At this particular point, when ECUSA and its remnant have decided not to oppose the issuance of a preliminary ("temporary") injunction that duplicates the TRO, I see no basis for regarding the lawsuit brought by Bishop Lawrence and his diocese as either futile, or unsound. The object of the lawsuit is to gain a judicially enforceable declaration that the Diocese owns the rights to the marks which it registered earlier -- being the various versions of its name, and its corporate seal.

What ECUSA's capitulation does is immediately establish the following "facts on the ground" (namely, facts which ECUSA can no longer deny, given its consent to the injunction):

A. There is a legally cognizable "Episcopal Diocese of South Carolina," whose legal existence began (under South Carolina law) in 1785. 

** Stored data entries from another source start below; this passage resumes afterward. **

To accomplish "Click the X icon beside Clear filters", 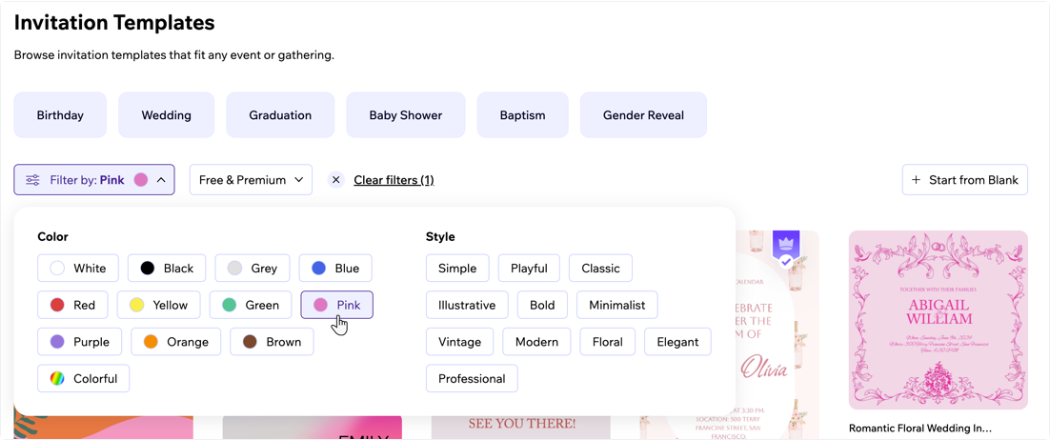I will pos(336,180).
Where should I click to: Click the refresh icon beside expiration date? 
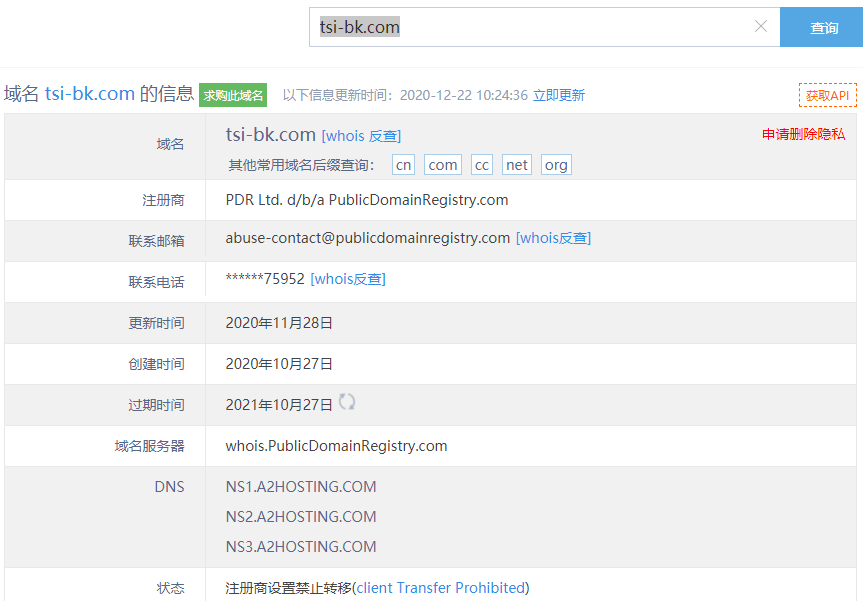coord(347,402)
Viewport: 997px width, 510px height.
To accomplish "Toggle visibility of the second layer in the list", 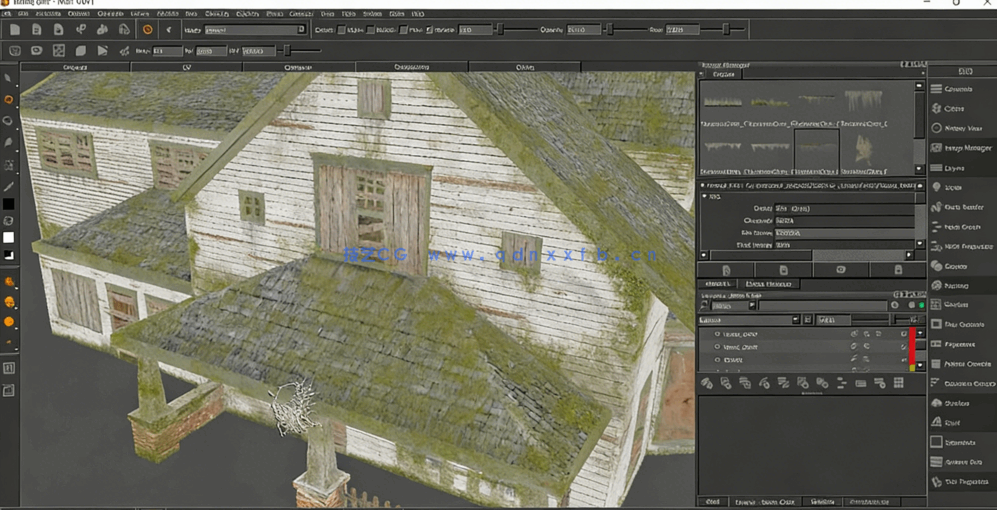I will pos(717,347).
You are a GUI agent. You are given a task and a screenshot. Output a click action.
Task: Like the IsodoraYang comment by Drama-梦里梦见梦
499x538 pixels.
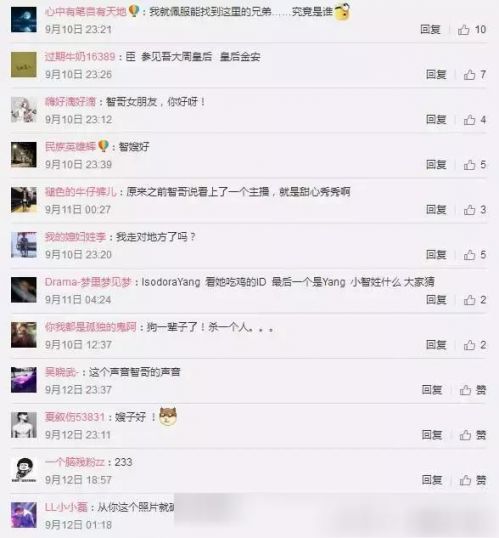(x=475, y=300)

B. The remnant Episcopalian group may not either assume its name, or claim to be the same religious non-profit corporation under South Carolina law (i.e., assume its identity).

C. Thus, in South Carolina again, as occurred during the Civil War, a Diocese has actually separated itself in law from the Episcopal Church (USA) -- it exists, under its own State's laws, wholly separate and apart from the Church of which it formerly was a member.

D. The remnant group will thus be (under South Carolina law) a brand-new religious entity, whose existence (again, under South Carolina law) was not a legal reality until it met and organized itself on January 26, 2013.

These "facts on the ground" are fatal to the mantra so often recited by our Presiding Bishop and those who blindly follow her: "People may leave The Episcopal Church, but parishes and dioceses may not." South Carolina is living proof of the fact that Dioceses and their associated parishes may indeed, as is their constitutional right under the First Amendment, leave that oppressive (but "all-inclusive"!) organization. Those in the Church who would celebrate its "inclusivity" should examine more closely how it treats the parishes and dioceses who have dared to disagree with its reigning theology and false doctrine. 

There has been a bit of brouhaha over the name which the remnant Episcopalians are entitled to adopt under South Carolina law (as our Episcopal co-blogger virtually shouts out in a red banner on his home page). They may not, under the court's injunction, call themselves "the Episcopal Diocese of South Carolina," and they have instead chosen to call themselves "The Episcopal Church in South Carolina." 

That title, however, does not include the magic word "Diocese." Thus I submit the name cannot remain for long, because only a diocese can (by its Constitution and Canons) be a member of ECUSA. Watch, therefore, what will unfold in the months to come. There will be another name chosen for the remnant entity -- whether "the Episcopal Diocese of Greater Charleston," or "the Newest Diocese in South Carolina," or some similar name, I do not pretend to know. All I can state with certainty is that the name will not be "the Episcopal Diocese of South Carolina," "the Diocese of South Carolina," or "the Protestant Episcopal Church in the Diocese of South Carolina."

And despite what South Carolina Episcopalians may read (or hope), as represented by our ill-informed co-blogger, nothing the Presiding Bishop or ECUSA may do at this juncture can rescue them from the realities stated in paragraphs A. through D. immediately above. They had best come to terms with their existence as an Episcopal minority in the State, and begin to act accordingly. They gain nothing by pretending to be otherwise.

[UPDATE 02/01/2012: And now we have even the Associated Press putting out false information about Judge Goodstein's order: its piece erroneously claims that she issued a permanent injunction -- and that is its headline, too.

Good grief -- can no one read English? Judge Goodstein's order, published and widely available on the Web, states right on its cover page: "TEMPORARY INJUNCTION".  "Temporary" is the exact opposite of "permanent." 

Please pray for all the Episcopalians in South Carolina -- for those who have remained with Bishop Lawrence, and for those who are casting their lot with Bishop vonRosenberg. There is so much misinformation swirling around them all that they will need God's help in the coming weeks to sort out the truth from the fiction.]